To enjoy this record one might have to close their eyes and imagine a world where jazz, eastern influences, gothic undertones, and progressive metal can come together in harmony.
Orisonata is the work of Jason Greenberg and his wife, vocalist Jennifer Grassman. Together the two stroll hand in hand down an avenue paved by albums of Nightwish, Kamelot, and Evanescence. In fact, the sound of Orisonata encompasses the aspirations of every gothic metal musician, who dreams of a world where female vocals soar over classical inspired guitar melodies. While I am taking some time to playfully jab at the album, and its album cover, the music contained within Orisonata is remarkably capable and entertaining enough to surpass stereotypes.
One noticeable difference between this and other gothic progressive acts is the time length of their songs. Though the realm of 7 to 8 minutes is not unheard of, Orisonata takes its time to establish themselves, which makes each track better in its excess. Symphonic, gothic, and progressive music are allowed liberties with time. Songs like “The Great Baptism” and “Unholy Creation” succeed because of how much material is woven into the songs. From synth solos, to guitar wanderings, to a maze of pre-choruses, these songs become cathedrals where listeners crawl, like Simon Belmont, from room to room. While everything I just said may sound tedious, it is the amount of material, and the ability to control that material that makes Orisonata a success.
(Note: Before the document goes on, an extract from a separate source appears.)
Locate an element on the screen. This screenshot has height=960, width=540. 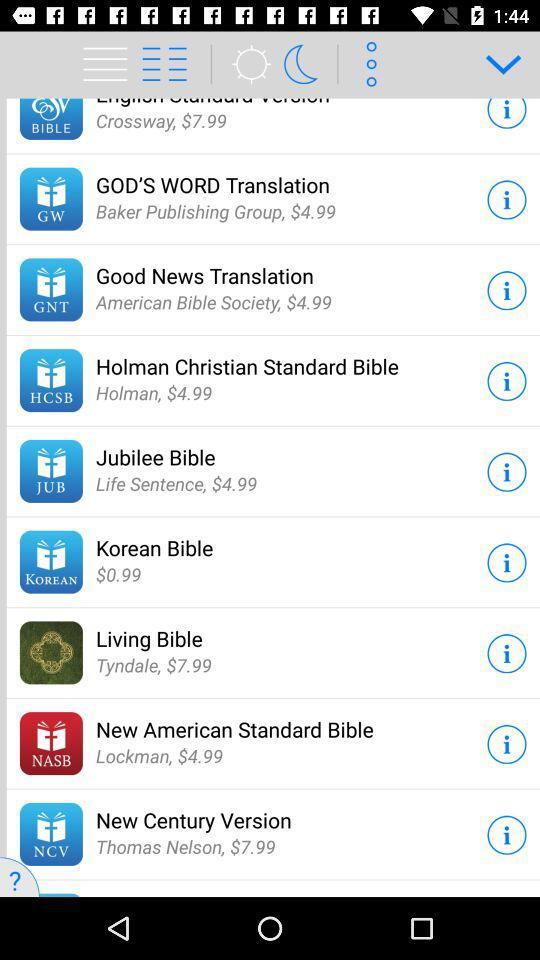
the weather icon is located at coordinates (245, 64).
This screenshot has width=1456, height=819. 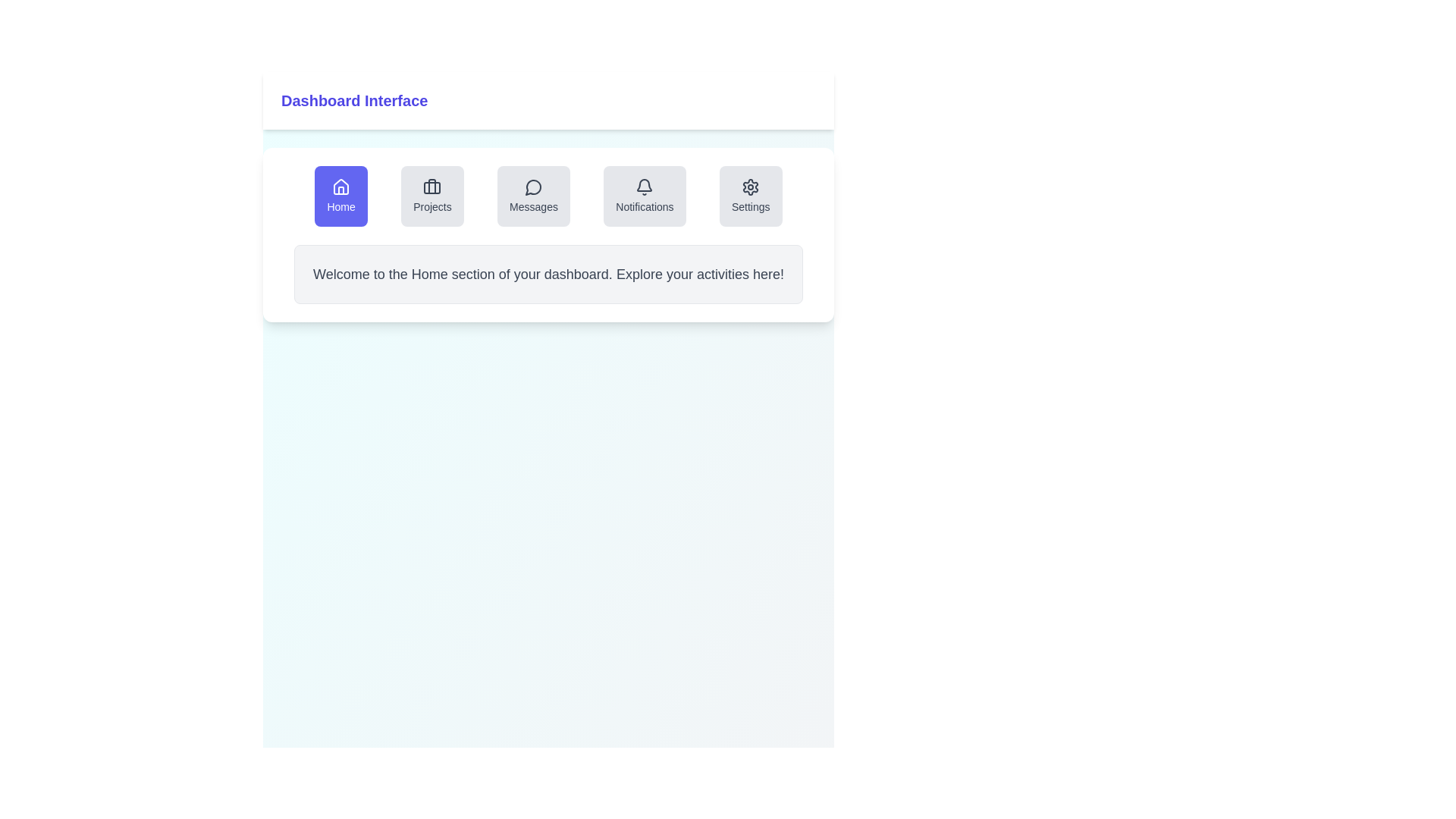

I have already stated my sometimes judgmental attitude regarding progressive metal. I feel the sound is easy to advertise to people who have already subscribed to the style but can also be enjoyable to those who do not already tread through its sewer waters. Orisonata is enjoyable despite one’s love for long noodly passages. For one hesitant with female vocals back-dropped by double bass, I would say things are safe enough to enter the castle. For people already interested in the style, well the night is yours to vanquish hellspawn with a trusty whip.